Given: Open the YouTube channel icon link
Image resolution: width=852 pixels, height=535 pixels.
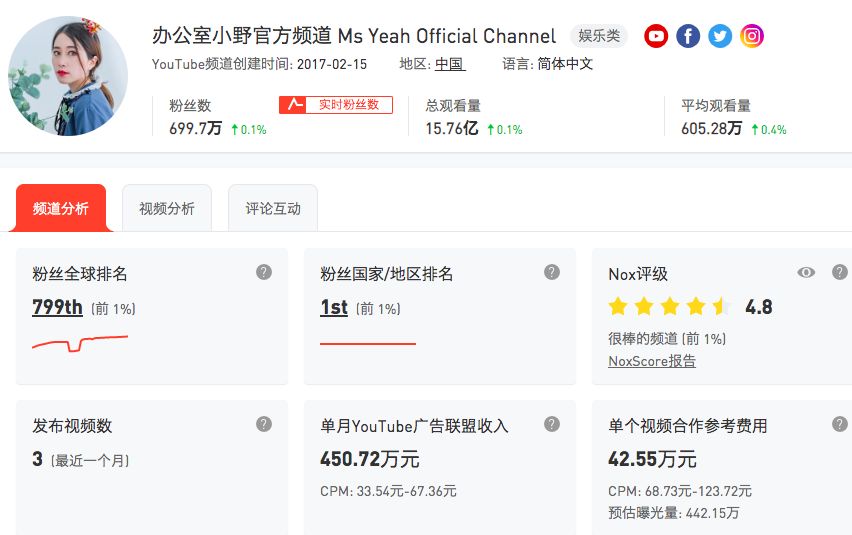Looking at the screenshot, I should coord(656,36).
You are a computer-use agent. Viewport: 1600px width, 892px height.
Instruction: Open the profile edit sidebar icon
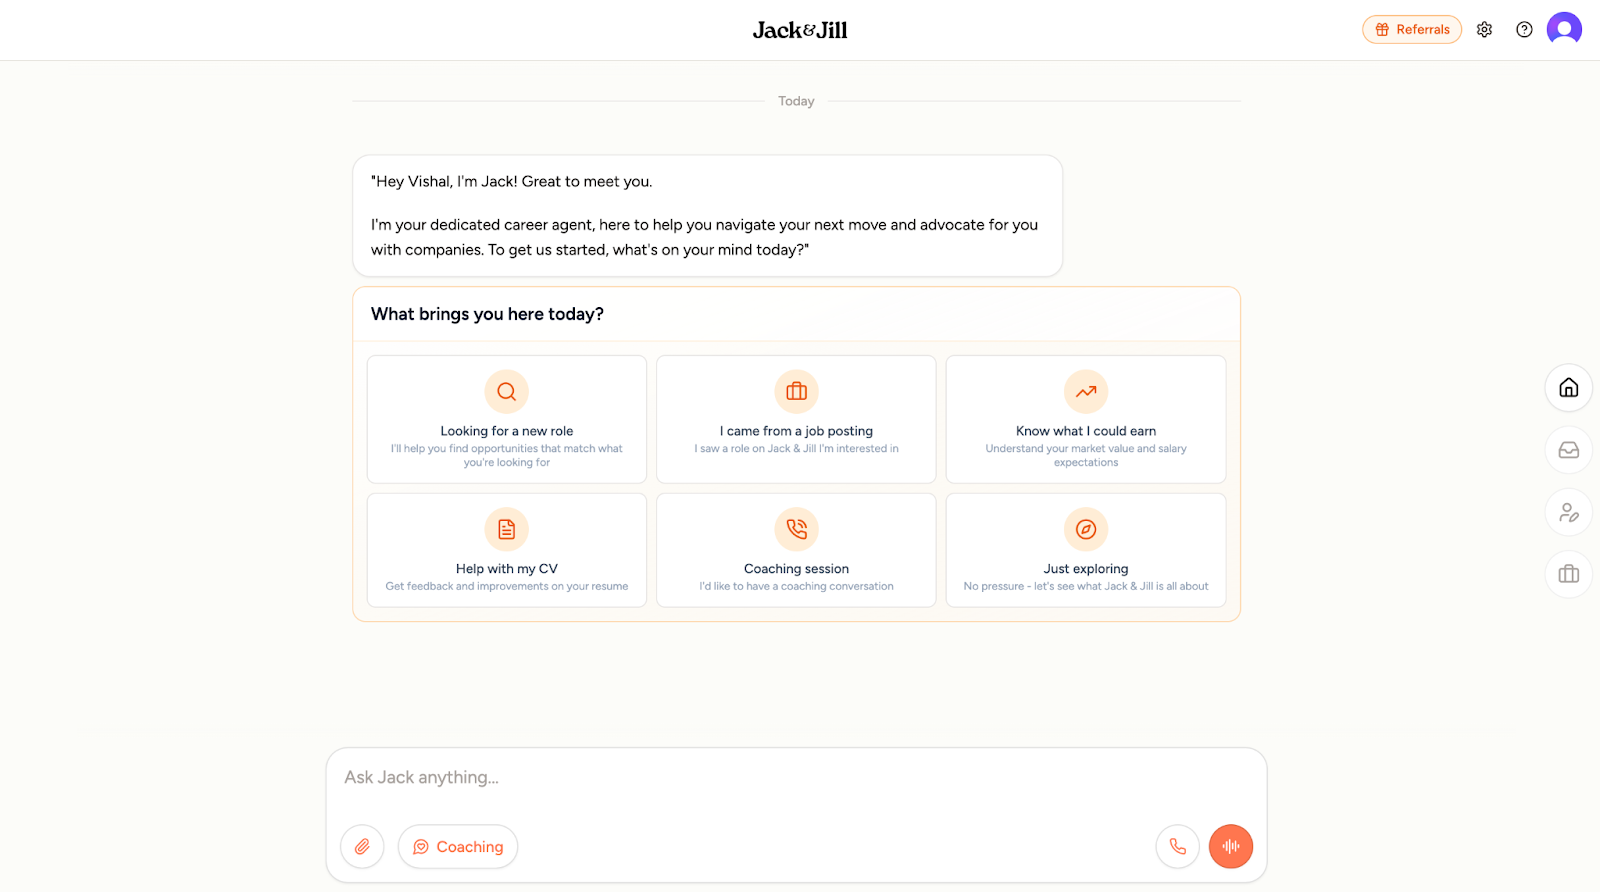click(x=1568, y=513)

****

→ **WORK REQUIRED**:
Word for word, copy the lines from the one with "You are a computer-use" through the end of the entries above, and do not include any picture.

→ **ANSWER SECTION**:
You are a computer-use agent. Viewport: 1600px width, 892px height.
Instruction: Open the profile edit sidebar icon
click(x=1568, y=513)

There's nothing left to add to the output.